ReEntry Theatre Program Turns Life Experiences Into Art
February 22, 2016
Ithaca (WENY) -- Ithaca's community organization, Civic Ensemble, promotes theater as not only an art form, but a way to explore and express social, political, and cultural issues in modern society. One of their newest outreach efforts, which began last year, is the ReEntry Theatre Program. This is specifically designed for those who have been previously incarcerated at any point in time, whether it be one week ago, or two years ago.
Each person in the ReEntry Theatre Program writes an original short play about their own experiences in life. Professional actors with Civic Ensemble, and all program participants, work together to bring each play to life.
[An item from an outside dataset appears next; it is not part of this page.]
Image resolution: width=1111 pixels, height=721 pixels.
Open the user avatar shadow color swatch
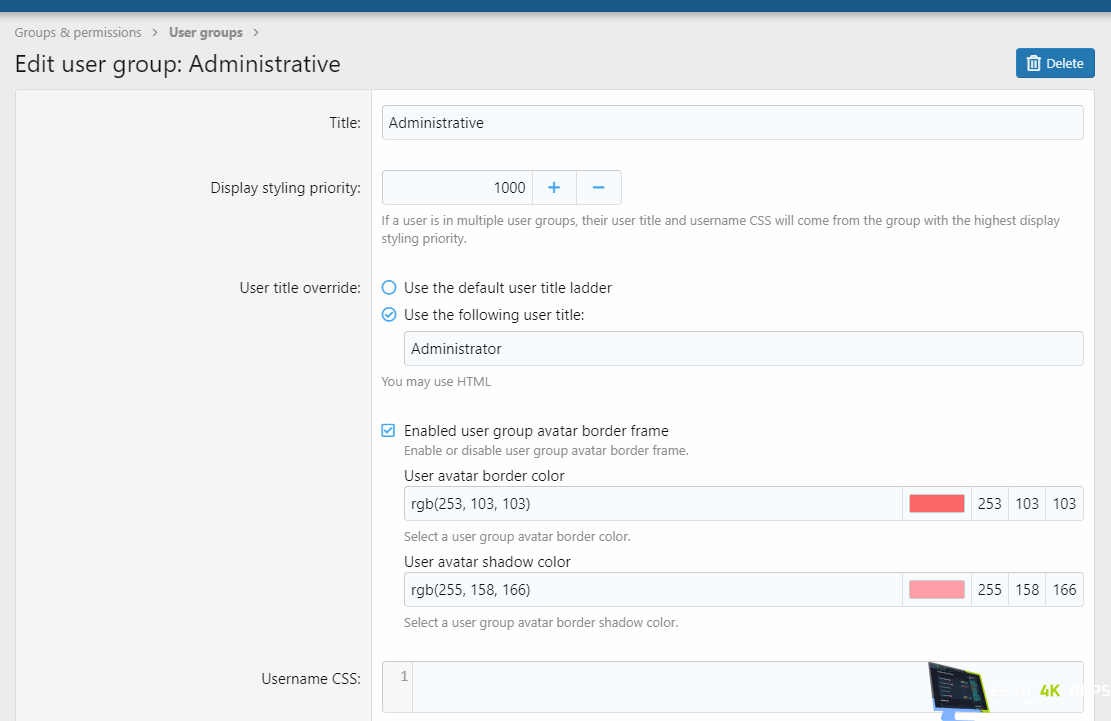[936, 590]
"Ithaca is a place that is very rich in raw, untapped talent. What the Civic Ensemble has done has found a way to give its participants the right tools to unlock and realize their full potential," says Christopher Hartman, one of this year's play participants.
Christopher says he's always been interested in music and poetry, but the unique structure of the play program is allowing him to expand his creativity by learning from others.
"You've got people in this group that have been in hardly any trouble, and you've got people who are just fresh comin out of prison that heard about it that want to participate. So like I said, you got all kinds of different people, and every one of them is highly intelligent and very talented in their own way," Hartman says.
"We collaborate, we have to do teamwork, we learn writing. We actually learn the skill of play-writing, everything that goes around theatre and being part of a community right off the bat," explains Sarah Chalmers, Director of Civic Engagement with Civic Ensemble.
Aside from being a platform for learning skills, the act of performing the plays for an audience and creating a dialogue is what Civic Ensemble believes is why the arts are essential.
"For Civic Ensemble, theater and the process of making theater is integral and should be at the center of our community. Arts and culture drives change," Chalmers explains.
When asked why people should see the play, Christopher Hartman says it will be worth your time.
"It's going to be fun! It's going to be a great night out. And maybe they'll get to see things they've never experienced in theatre before!" Chris says.
The plays will be presented to the public on Friday, March 25th and Saturday, March 26th at 7:30 p.m. at the Hanger Theatre in Ithaca. Plus, the performances are FREE and open to the public.
For ticket reservations, just to ensure you have a spot, go to civicensemble.org.